[WHAT NEEDS TO BE DONE] Scale the coordinates in the answers of the records by 1.85, rounding each to a whole number with halves rounded up. Do this from the line with "Go to Trained in nation tab" up to and including the line with "[x=292, y=35]", and return only those lines in full, keeping everything except those coordinates unchanged.

[INFORMATION PROVIDED]
===============
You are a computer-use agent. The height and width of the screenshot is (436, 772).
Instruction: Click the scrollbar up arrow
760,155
===============
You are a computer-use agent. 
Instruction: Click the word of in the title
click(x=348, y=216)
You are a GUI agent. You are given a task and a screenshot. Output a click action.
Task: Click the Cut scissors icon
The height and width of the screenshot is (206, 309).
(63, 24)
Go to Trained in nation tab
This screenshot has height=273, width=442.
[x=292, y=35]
===============
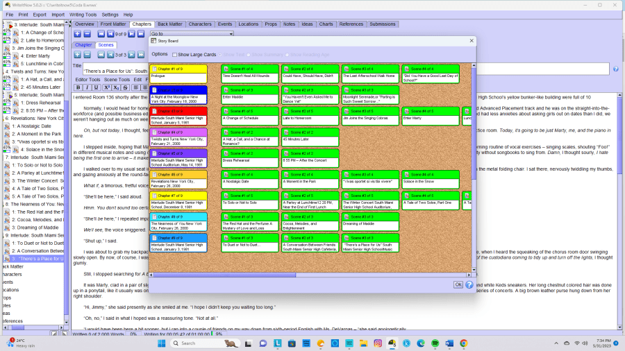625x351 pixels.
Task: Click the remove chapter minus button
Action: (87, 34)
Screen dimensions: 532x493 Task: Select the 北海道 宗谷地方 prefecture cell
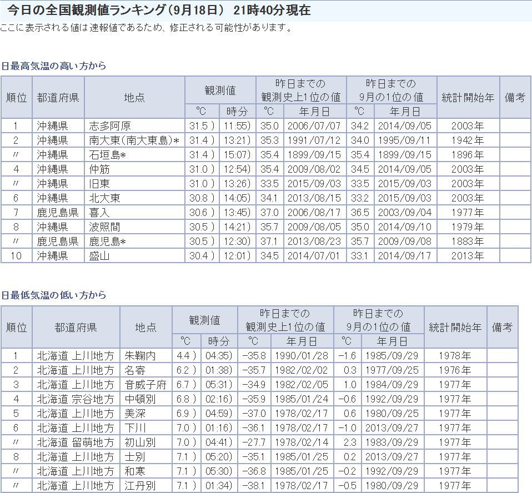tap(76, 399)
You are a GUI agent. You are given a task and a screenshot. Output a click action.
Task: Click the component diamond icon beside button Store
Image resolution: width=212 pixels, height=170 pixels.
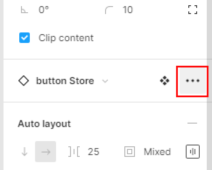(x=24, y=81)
===============
[COMPLETE ANSWER]
Go to Trained in nation tab
This screenshot has height=273, width=442.
[x=540, y=65]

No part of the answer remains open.